Все смотрели на Надю, включая официантку, прижавшую к бедру поднос с остывшим ризотто.

Россия, вперед!

Олег лежал на диване и, как положено человеку, переживающему тяжелое похмелье, пытался в деталях восстановить картину вчерашнего вечера. Ну и ночи. За вечером еще ведь случилась ночь. Олег напивался редко, и когда это происходило, он презирал себя.

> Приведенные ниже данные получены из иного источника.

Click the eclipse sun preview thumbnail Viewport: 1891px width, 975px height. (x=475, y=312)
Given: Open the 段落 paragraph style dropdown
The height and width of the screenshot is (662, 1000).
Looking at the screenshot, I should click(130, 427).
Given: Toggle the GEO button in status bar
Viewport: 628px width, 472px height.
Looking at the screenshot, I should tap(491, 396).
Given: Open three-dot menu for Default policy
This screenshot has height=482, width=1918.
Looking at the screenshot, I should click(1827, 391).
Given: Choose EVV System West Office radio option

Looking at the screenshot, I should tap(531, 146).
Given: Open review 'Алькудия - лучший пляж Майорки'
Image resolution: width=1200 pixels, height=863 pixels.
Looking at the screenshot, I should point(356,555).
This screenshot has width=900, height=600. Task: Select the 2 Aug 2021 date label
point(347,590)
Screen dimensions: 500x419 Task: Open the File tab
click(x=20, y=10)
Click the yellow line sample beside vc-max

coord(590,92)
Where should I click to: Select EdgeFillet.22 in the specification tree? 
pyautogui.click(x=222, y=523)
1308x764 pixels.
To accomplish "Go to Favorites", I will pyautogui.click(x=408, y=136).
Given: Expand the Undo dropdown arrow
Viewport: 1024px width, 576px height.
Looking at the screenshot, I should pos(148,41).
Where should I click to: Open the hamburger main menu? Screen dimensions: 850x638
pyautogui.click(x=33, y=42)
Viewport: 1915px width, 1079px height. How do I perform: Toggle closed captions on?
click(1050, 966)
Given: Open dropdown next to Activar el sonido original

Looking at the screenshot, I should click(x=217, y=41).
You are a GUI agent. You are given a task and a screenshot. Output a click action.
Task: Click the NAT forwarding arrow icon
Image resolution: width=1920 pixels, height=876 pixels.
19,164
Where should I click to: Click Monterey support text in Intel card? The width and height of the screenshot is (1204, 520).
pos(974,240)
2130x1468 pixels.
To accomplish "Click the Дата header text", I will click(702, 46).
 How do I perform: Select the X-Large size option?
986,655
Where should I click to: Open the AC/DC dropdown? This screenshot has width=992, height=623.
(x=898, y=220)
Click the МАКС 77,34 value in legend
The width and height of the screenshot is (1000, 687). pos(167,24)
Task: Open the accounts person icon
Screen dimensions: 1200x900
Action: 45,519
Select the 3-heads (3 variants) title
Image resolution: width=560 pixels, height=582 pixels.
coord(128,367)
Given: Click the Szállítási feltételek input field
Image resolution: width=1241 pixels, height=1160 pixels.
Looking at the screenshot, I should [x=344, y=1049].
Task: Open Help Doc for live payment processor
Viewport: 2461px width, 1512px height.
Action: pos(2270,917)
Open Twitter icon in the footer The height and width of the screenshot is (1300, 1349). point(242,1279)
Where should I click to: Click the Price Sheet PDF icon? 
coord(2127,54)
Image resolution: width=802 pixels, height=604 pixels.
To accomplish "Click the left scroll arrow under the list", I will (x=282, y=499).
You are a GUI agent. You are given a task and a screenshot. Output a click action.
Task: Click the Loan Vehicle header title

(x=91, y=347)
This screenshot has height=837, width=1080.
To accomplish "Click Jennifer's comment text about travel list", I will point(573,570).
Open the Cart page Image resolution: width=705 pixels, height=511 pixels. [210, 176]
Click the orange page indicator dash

На этот раз у Олега были некоторые основания не только презирать себя, но и, возможно, даже удавиться от стыда. Ведь в эту ночь он совершил то, чего никогда прежде не делал, чего он, прямо скажем, всю жизнь избегал: обнимался с незнакомыми людьми, плясал на крыше автомобиля, искупался в фонтане, совершил короткое любовное упражнение с первой встречной, а также самое важное и немыслимое для него в этом списке - кричал: «Оле-оле-оле-оле, Росс-ия-впе-ред!». Прежде Олег использовал эту речевку исключительно в ироническом контексте, когда пересказывал сцены с участием чуждого ему человеческого класса.

Однако удивительным образом стыд теперь совсем не душил Олега. Стыд совершенно отступал перед изумлением. Олег вспоминал не только вчерашний вечер, он расследовал свою жизнь. И чем дальше, тем смешнее ему становилось. Будто он не свою жизнь вспоминает, а читает пародию на русский роман воспитания. Олег хихикал, хотя его и слегка тошнило.

Событием, заставившим Олега кричать невозможные слова и совершать немыслимые действия, была победа сборной России по футболу над Голландией в четвертьфинале чемпионата Европы.

Не то было смешно, что Олег не верил, что такое может когда-нибудь случиться. А то, сколько сил он потратил, чтобы внушить это неверие окружающим.

Убежденность, вмещавшаяся у большинства в одну фразу - «А, наши все равно никогда ничего в футбол не выиграют» - долгое время была призванием и в некотором смысле искусством Олега. Он много лет служил спортивным критиком. И не без основания считал себя первым спортивным критиком. Хотя бы в том смысле, что его заметки о футбольных матчах меньше всего были отчетами о том, кто, когда и какой ногой забил гол. Олег называл свои статьи «рецензиями», в которых обнаруживалось демонстративное равнодушие к результату матча. Он мог запросто обругать победившую команду и возвысить до небес проигравшую.

Его коронным приемом было - не лишенное литературной ловкости высмеивание и унижение российского футбола, вызывавшее приступы ярости тысяч и громкие аплодисменты нескольких десятков его персональных почитателей. Олег подробно разработал теорию о товарном бытовании современного футбола и утверждал, что болеть за российские команды - это так же противоестественно, как ездить на «Жигулях», имея возможность купить «Мерседес». Он называл постыдной провинциальной слабостью желание болеть за парней из своего двора в эпоху, когда футболом правят транснациональные корпорации, вроде «Реала», «Манчестер Юнайтед» и «Милана».